Personal Recollections of Joan by Mark Twain

“If! I will take care of that; give yourself no uneasiness. All I want

is just a look at her, to see what the imp is like that has been able

to make all this noise, then you and the halter may have her. How

many men has she?”

“I counted but eighteen, but she may have had two or three pickets

out.”

“Is that all? It won’t be a mouthful for my force. Is it true that she

is only a girl?”

“Yes; she is not more than seventeen.”

“It passes belief! Is she robust, or slender?”

“Slender.”

The officer pondered a moment or two, then he said:

“Was she preparing to break camp?”

“Not when I had my last glimpse of her.”

“What was she doing?”

“She was talking quietly with an officer.”

“Quietly? Not giving orders?”

“No, talking as quietly as we are now.”

“That is good. She is feeling a false security.
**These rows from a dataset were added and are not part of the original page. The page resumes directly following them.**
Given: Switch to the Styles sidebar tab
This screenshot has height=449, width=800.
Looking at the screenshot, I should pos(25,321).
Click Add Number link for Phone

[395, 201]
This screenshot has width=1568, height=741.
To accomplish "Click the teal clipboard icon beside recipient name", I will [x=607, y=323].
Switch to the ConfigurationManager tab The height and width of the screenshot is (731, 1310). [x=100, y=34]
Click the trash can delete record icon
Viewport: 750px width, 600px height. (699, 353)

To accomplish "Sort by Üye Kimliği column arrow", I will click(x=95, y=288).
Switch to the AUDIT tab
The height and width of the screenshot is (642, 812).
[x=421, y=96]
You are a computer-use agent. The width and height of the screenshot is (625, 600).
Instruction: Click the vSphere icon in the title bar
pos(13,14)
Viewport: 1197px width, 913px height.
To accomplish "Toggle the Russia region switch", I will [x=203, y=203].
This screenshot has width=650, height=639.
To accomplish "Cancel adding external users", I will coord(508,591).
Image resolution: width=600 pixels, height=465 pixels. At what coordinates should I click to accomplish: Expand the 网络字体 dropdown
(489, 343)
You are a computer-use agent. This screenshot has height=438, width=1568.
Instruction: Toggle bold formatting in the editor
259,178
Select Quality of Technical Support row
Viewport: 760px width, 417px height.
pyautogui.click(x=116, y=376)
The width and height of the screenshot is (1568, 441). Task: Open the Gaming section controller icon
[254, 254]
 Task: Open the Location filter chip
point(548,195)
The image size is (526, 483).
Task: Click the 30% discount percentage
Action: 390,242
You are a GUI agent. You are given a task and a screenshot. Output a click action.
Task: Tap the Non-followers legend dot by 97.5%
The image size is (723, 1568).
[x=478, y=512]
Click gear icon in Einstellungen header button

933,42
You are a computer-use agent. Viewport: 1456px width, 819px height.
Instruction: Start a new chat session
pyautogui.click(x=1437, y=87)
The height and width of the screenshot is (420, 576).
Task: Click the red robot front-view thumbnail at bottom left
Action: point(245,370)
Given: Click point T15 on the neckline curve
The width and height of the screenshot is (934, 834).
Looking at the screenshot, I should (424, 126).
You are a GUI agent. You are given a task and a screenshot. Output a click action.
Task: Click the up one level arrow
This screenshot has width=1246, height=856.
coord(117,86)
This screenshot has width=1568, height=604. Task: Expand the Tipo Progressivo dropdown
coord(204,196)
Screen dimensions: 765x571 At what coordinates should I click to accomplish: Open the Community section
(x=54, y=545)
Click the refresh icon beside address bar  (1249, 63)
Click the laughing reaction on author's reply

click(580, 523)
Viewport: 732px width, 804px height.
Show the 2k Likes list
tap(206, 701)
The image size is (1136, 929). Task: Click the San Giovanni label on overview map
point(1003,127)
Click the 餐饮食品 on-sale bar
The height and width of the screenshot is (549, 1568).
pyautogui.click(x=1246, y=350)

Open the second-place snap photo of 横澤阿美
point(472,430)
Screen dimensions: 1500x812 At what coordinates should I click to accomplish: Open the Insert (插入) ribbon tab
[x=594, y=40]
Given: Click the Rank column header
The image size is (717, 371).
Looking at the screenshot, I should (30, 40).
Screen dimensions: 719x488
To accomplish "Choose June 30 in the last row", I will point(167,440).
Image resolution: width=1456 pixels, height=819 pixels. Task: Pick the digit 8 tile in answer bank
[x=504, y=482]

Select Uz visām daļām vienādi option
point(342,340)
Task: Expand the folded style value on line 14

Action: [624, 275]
She would have been

restless and fussy else–it is the way of her sex when danger is

about. As she was making no preparation to break camp–”

“She certainly was not when I saw her last.”

“–and was chatting quietly and at her ease, it means that this

weather is not to her taste. Night-marching in sleet and wind is not

for chits of seventeen. No; she will stay where she is. She has my

thanks. We will camp, ourselves; here is as good a place as any.

Let us get about it.”

“If you command it–certainly. But she has two knights with her.

They might force her to march, particularly if the weather should

improve.”

I was scared, and impatient to be getting out of this peril, and it

distressed and worried me to have Joan apparently set herself to

work to make delay and increase the danger–still, I thought she

probably knew better than I what to do. The officer said:

“Well, in that case we are here to block the way.”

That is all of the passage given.